Published December 11, 2018 at 4:15 am
Mississauga has often talked about leaving the Region of Peel.
But what if that means potentially amalgamating with Brampton?
While the future of this notion is unknown, it’s not coming out of thin air.
But first, let’s look at some recent developments in Peel:
The recent selection of a former Mississauga councillor as the next chair of Peel Region was anticlimactic to say the least.
Nando Iannicca, recently having completed a 30 year stint as a councillor in Mississauga, was selected over former Ontario finance minister Charles Sousa on the first round of voting, securing 15 votes from the 24 member Peel Regional Council.
What was surprising was that there were no candidates from Brampton who put their name forward. Former regional councillors Elaine Moore and Gael Miles, along with former mayor Linda Jeffrey, were rumoured to be throwing their hats into the ring for the selection process.
Most likely when Sousa announced his intentions, Jeffrey, his former provincial colleague, bowed out in order not to split the vote between two well known Liberal politicians. Moore and Miles would have been long shots as well, since the Brampton contingent for regional council is more on the ‘progressive’ persuasion now that they left office.
Indeed, within that vote the split from Brampton was clear. While Mayor Patrick Brown and Coun. Michael Palleschi voted for Sousa, the other Brampton councillors (Paul Vicente, Rowena Santos, Gurpreet Dhillon, Pat Fortini and Martin Medeiros) all voted for Iannicca.
Former Mississauga mayor Hazel McCallion was in attendance as well in the audience, giving advice to Brown and greeting Sousa prior to the vote.
McCallion has long been a proponent of taking Mississauga out of Peel Region, a position she made an effort in over a decade ago when she had her city staff commission a report suggesting that Mississauga would save $32 million if it was operating as a ‘single tier municipality” without having to send tax dollars to Brampton and Caledon.
This is a position that current Mississauga mayor Bonnie Crombie–and most of her council–has been continuing to advocate for since she took office in 2014. Brampton’s position has always been that their current number of regional representatives is not enough, but Mississauga (which carries majority voting power) has in the past suggested that seats from Caledon be taken and given to Brampton.
Based on that formula, Caledon would have three regional councillors and Brampton would then get at least nine, while Mississauga would stay with their current 12.
However, the issue has now gone beyond just tinkering with how many seats each city has in regional government.
Mississauga has made it very clear that it wishes to leave the Region, while Brampto–now under Patrick Brown–is most likely going to continue with the current formula.
All the more reason that the Brampton councillors’ decision to back Iannicca seems passing strange given that he is more susceptible to backing a discontinuation of regional government in a few years time.
Finally, let’s not forget the presence of Doug Ford over this entire drama. Ford was endorsed by McCallion during the provincial election, and having an elected regional chair would certainly throw a wrench into McCallion’s plans to dissolve Peel Region.

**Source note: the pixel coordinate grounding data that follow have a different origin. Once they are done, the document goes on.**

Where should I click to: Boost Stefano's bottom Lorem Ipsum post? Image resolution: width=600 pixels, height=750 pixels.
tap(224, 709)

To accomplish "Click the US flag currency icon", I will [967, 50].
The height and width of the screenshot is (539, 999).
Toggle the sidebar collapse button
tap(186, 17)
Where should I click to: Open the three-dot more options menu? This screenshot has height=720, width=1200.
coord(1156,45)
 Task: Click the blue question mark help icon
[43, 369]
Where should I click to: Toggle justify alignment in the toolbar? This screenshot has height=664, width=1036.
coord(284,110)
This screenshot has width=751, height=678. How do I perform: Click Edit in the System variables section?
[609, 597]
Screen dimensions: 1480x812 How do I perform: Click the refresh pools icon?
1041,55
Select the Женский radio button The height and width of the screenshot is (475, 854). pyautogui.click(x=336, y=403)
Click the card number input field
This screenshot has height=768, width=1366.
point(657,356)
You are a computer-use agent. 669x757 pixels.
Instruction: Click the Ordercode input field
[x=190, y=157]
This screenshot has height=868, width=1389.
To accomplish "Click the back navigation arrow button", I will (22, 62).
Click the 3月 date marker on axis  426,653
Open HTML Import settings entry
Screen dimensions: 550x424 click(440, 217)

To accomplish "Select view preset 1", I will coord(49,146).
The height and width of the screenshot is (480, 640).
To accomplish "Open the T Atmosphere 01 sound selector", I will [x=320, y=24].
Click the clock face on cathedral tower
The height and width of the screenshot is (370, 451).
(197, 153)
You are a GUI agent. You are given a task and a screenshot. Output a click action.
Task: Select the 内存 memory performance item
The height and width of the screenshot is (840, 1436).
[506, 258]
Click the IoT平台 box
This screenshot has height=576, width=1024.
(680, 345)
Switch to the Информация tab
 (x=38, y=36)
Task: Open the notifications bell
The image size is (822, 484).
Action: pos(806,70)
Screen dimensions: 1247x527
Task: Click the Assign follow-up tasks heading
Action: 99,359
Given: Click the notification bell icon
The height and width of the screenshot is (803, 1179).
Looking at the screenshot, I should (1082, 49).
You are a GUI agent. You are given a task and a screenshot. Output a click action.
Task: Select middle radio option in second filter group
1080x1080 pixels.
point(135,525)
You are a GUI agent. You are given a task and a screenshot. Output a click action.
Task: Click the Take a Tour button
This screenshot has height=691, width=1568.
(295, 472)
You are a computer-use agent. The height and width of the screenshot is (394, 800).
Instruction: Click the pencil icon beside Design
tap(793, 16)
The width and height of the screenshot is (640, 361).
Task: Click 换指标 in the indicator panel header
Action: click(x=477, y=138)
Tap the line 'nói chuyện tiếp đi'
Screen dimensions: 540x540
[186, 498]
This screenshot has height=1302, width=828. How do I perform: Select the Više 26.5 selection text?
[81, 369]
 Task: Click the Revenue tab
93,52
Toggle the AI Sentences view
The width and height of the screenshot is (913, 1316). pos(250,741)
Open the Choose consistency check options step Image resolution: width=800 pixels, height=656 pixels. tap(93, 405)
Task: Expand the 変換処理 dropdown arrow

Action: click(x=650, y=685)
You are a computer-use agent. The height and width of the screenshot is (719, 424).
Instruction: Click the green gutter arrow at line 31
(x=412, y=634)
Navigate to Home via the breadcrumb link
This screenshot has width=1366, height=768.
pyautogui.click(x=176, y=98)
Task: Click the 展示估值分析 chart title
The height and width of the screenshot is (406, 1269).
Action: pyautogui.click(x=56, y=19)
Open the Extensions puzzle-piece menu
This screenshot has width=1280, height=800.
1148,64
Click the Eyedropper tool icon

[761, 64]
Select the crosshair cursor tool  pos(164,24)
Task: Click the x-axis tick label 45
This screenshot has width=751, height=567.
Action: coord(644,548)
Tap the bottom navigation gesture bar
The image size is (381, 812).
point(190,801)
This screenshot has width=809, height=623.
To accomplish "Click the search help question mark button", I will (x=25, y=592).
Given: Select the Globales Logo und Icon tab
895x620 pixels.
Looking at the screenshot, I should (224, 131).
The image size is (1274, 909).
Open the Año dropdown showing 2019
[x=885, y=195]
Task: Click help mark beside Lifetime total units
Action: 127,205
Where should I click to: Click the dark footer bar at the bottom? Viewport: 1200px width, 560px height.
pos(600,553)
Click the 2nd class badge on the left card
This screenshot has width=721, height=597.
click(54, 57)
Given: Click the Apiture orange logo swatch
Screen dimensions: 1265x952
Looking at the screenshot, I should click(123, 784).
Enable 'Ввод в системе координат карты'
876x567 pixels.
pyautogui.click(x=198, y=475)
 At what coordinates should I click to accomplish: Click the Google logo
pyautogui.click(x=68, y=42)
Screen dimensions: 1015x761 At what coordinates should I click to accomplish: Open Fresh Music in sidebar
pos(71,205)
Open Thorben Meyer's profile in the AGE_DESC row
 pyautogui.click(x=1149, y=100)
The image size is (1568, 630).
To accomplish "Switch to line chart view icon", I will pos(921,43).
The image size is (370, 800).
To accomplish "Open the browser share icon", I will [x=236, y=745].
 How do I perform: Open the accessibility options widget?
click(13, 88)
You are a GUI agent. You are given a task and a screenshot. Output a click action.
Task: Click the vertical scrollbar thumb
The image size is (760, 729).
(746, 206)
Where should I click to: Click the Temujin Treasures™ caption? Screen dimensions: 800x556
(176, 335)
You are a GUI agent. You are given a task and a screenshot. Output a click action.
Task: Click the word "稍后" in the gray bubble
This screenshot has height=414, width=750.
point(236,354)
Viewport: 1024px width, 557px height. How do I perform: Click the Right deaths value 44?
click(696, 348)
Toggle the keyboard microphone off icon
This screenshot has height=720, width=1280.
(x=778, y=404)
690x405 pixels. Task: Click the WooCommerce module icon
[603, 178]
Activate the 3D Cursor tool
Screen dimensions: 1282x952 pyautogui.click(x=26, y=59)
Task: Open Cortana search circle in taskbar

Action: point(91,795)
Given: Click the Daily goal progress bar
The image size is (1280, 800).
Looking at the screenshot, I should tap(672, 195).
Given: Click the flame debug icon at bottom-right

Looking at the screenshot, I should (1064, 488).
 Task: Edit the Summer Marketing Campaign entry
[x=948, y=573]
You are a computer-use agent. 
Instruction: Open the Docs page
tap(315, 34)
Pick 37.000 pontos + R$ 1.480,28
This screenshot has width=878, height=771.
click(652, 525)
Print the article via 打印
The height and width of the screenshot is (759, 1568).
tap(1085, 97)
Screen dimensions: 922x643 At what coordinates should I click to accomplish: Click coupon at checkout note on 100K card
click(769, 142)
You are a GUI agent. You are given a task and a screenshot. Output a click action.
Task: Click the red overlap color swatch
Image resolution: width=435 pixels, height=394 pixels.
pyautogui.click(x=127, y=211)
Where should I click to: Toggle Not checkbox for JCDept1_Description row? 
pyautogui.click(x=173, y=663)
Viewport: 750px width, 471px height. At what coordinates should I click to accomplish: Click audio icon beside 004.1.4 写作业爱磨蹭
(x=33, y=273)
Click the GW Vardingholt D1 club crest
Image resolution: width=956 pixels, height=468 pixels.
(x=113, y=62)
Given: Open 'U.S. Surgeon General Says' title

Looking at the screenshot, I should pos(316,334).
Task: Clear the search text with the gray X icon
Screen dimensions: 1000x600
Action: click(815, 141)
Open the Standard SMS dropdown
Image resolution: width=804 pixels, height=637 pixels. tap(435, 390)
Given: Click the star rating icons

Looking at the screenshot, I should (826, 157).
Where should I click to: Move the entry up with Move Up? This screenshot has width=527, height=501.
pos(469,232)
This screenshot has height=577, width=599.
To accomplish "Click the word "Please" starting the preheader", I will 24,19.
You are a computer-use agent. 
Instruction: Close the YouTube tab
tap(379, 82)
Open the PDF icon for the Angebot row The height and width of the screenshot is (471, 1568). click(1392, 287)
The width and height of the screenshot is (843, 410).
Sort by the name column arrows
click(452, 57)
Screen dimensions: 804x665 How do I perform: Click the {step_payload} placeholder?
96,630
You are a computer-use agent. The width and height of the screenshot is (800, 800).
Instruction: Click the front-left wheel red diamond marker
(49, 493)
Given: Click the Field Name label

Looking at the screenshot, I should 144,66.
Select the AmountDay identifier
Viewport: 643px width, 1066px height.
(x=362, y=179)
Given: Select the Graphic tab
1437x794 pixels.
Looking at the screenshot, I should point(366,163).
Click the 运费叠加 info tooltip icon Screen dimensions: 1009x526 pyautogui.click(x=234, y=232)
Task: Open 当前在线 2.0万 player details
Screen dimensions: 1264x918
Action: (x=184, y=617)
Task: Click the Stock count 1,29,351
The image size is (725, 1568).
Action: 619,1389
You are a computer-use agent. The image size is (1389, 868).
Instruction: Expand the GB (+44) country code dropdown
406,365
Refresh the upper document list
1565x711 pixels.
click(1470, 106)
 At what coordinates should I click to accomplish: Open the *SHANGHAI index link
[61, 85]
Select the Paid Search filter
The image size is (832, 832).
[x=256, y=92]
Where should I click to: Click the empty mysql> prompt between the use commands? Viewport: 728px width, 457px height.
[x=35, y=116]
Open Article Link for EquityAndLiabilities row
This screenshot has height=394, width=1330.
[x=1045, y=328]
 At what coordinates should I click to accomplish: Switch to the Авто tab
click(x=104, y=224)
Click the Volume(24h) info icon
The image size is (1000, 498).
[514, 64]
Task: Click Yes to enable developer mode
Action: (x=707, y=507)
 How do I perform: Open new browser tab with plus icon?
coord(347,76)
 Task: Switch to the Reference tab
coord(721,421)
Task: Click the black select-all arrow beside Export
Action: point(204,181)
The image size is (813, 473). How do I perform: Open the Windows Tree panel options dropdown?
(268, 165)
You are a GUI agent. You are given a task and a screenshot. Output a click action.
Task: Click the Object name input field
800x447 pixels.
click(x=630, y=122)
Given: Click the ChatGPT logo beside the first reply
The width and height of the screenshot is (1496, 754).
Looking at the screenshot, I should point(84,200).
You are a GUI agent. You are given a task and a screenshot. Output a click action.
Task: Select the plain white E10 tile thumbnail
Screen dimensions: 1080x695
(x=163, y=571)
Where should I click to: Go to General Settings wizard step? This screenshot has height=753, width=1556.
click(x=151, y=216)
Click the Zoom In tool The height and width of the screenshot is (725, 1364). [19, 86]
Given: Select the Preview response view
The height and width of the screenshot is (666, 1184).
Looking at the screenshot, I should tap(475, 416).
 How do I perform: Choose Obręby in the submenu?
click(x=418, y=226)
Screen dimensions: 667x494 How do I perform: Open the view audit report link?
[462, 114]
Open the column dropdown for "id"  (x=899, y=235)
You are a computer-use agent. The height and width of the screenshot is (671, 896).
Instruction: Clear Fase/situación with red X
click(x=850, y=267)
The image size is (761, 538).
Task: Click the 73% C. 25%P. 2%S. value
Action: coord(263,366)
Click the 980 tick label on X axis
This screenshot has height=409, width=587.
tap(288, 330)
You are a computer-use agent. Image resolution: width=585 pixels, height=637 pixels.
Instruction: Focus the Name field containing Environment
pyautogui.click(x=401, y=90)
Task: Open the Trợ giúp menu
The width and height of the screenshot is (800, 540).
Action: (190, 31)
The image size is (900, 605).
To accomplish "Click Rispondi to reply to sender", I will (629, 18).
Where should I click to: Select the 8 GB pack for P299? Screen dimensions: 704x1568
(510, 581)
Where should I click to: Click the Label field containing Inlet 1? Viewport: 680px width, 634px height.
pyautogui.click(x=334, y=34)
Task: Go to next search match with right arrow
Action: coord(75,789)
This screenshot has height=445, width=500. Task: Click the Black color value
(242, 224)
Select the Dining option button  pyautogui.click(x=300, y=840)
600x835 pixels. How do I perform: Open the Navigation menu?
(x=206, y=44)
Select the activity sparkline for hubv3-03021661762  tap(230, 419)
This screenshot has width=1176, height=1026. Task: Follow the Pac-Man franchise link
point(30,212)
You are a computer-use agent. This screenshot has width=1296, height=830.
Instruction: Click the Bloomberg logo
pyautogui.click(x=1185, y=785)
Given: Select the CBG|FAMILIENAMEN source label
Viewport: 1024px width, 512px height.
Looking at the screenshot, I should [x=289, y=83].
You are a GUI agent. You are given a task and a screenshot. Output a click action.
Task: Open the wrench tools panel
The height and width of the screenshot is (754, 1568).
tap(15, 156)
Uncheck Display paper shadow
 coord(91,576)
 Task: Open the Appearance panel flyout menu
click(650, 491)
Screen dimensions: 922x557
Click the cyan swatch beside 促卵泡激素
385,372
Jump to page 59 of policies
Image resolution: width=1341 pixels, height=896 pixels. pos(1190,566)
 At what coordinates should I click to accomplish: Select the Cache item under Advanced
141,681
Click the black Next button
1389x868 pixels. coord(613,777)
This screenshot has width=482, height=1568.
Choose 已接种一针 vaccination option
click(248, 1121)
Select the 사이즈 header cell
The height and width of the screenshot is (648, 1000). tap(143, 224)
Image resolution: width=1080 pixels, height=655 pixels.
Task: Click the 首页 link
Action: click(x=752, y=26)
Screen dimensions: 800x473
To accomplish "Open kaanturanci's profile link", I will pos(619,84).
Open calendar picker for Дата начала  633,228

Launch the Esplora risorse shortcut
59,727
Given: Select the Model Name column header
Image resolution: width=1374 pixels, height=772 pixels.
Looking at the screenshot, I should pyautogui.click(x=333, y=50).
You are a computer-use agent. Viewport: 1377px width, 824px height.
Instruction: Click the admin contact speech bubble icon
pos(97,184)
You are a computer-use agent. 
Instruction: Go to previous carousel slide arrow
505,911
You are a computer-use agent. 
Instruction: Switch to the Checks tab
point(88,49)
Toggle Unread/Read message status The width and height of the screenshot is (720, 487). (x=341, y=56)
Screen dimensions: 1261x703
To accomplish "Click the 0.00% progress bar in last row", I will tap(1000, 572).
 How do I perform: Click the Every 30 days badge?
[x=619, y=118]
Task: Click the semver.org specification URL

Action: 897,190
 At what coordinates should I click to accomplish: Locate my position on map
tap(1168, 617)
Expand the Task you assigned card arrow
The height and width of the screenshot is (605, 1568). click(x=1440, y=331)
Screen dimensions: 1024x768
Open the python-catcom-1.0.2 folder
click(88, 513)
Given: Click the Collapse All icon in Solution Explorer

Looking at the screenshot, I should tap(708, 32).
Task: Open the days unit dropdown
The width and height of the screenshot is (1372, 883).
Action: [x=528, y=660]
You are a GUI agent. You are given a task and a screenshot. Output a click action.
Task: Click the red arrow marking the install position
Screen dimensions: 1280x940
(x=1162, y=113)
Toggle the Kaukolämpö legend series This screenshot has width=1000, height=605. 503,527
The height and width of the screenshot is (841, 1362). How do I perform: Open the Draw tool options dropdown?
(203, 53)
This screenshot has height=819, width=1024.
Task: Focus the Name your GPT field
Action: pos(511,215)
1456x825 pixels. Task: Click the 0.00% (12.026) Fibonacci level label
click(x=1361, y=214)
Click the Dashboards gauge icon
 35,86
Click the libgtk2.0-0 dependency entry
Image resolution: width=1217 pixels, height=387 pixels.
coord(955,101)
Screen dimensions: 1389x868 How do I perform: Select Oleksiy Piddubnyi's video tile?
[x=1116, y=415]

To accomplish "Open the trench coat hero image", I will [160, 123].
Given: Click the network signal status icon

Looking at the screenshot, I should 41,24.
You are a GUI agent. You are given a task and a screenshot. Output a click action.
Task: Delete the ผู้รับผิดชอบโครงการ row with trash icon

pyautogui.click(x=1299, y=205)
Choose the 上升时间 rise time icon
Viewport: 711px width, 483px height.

No doubt that McCallion and Crombie would prefer a stand alone City of Mississauga minus regional governance. As for Brampton and Caledon, the idea was that Brampton should adopt the same status that Mississauga would take on, while Caledon be joined with neighbouring Dufferin County.
The other option is putting them all together in one megacity, the so-called “City of Peel.” It sounds wild, but if you think about it, Toronto underwent the same process when the city officially absorbed the suburban neighbourhoods of North York, Scarborough and Etobicoke.
But as the Toronto experiment has shown us, an amalgamated megacity is easier said than done.
Even to this day, Toronto continues to have governance problems, pitting ‘downtown councillors’ against those who represent the inner suburbs of Etobicoke and Scarborough. The ascent of the late Rob Ford as the city’s mayor is a direct result of that forced amalgmation.
A forced merger of Mississauga and Brampton, two cities with two distinct histories of development, may not be as easy as it sounds.